Write out the listing below again, precisely as it is given.

------

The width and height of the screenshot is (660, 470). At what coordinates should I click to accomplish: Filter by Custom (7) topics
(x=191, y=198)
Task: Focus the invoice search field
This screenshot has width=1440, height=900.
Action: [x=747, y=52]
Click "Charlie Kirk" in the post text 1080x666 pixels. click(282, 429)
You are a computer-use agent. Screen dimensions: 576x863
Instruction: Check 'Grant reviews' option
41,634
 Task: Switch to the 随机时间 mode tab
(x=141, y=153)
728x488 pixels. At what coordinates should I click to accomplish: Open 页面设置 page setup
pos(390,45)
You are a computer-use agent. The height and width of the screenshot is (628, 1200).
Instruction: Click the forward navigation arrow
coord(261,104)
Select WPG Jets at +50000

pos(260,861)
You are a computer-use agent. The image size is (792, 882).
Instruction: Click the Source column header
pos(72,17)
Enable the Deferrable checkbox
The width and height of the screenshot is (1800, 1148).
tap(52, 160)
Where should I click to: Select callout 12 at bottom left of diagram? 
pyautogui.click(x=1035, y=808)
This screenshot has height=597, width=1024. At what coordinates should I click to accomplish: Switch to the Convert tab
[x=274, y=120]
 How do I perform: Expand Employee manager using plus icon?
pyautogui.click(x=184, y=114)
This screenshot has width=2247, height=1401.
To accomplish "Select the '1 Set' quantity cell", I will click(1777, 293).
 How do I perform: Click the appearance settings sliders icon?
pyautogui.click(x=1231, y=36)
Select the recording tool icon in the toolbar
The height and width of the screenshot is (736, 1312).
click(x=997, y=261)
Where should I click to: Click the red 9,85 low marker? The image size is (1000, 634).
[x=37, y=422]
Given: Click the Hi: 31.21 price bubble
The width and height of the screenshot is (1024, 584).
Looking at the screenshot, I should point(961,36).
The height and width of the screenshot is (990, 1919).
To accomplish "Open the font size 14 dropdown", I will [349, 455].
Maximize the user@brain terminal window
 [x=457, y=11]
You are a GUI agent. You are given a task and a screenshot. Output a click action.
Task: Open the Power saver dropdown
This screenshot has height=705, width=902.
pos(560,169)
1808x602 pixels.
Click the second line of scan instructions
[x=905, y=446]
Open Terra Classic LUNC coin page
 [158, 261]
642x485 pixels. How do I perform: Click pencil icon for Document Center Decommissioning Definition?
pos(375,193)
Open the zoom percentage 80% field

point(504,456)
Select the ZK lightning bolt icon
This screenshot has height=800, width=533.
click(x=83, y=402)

------

### Answer for the task
The width and height of the screenshot is (660, 470). At what coordinates should I click to accomplish: Filter by Custom (7) topics
(x=191, y=198)
Task: Focus the invoice search field
This screenshot has width=1440, height=900.
Action: [x=747, y=52]
Click "Charlie Kirk" in the post text 1080x666 pixels. click(282, 429)
You are a computer-use agent. Screen dimensions: 576x863
Instruction: Check 'Grant reviews' option
41,634
 Task: Switch to the 随机时间 mode tab
(x=141, y=153)
728x488 pixels. At what coordinates should I click to accomplish: Open 页面设置 page setup
pos(390,45)
You are a computer-use agent. The height and width of the screenshot is (628, 1200).
Instruction: Click the forward navigation arrow
coord(261,104)
Select WPG Jets at +50000

pos(260,861)
You are a computer-use agent. The image size is (792, 882).
Instruction: Click the Source column header
pos(72,17)
Enable the Deferrable checkbox
The width and height of the screenshot is (1800, 1148).
tap(52, 160)
Where should I click to: Select callout 12 at bottom left of diagram? 
pyautogui.click(x=1035, y=808)
This screenshot has height=597, width=1024. At what coordinates should I click to accomplish: Switch to the Convert tab
[x=274, y=120]
 How do I perform: Expand Employee manager using plus icon?
pyautogui.click(x=184, y=114)
This screenshot has width=2247, height=1401.
To accomplish "Select the '1 Set' quantity cell", I will click(1777, 293).
 How do I perform: Click the appearance settings sliders icon?
pyautogui.click(x=1231, y=36)
Select the recording tool icon in the toolbar
The height and width of the screenshot is (736, 1312).
click(x=997, y=261)
Where should I click to: Click the red 9,85 low marker? The image size is (1000, 634).
[x=37, y=422]
Given: Click the Hi: 31.21 price bubble
The width and height of the screenshot is (1024, 584).
Looking at the screenshot, I should point(961,36).
The height and width of the screenshot is (990, 1919).
To accomplish "Open the font size 14 dropdown", I will [349, 455].
Maximize the user@brain terminal window
 [x=457, y=11]
You are a GUI agent. You are given a task and a screenshot. Output a click action.
Task: Open the Power saver dropdown
This screenshot has height=705, width=902.
pos(560,169)
1808x602 pixels.
Click the second line of scan instructions
[x=905, y=446]
Open Terra Classic LUNC coin page
 [158, 261]
642x485 pixels. How do I perform: Click pencil icon for Document Center Decommissioning Definition?
pos(375,193)
Open the zoom percentage 80% field

point(504,456)
Select the ZK lightning bolt icon
This screenshot has height=800, width=533.
click(x=83, y=402)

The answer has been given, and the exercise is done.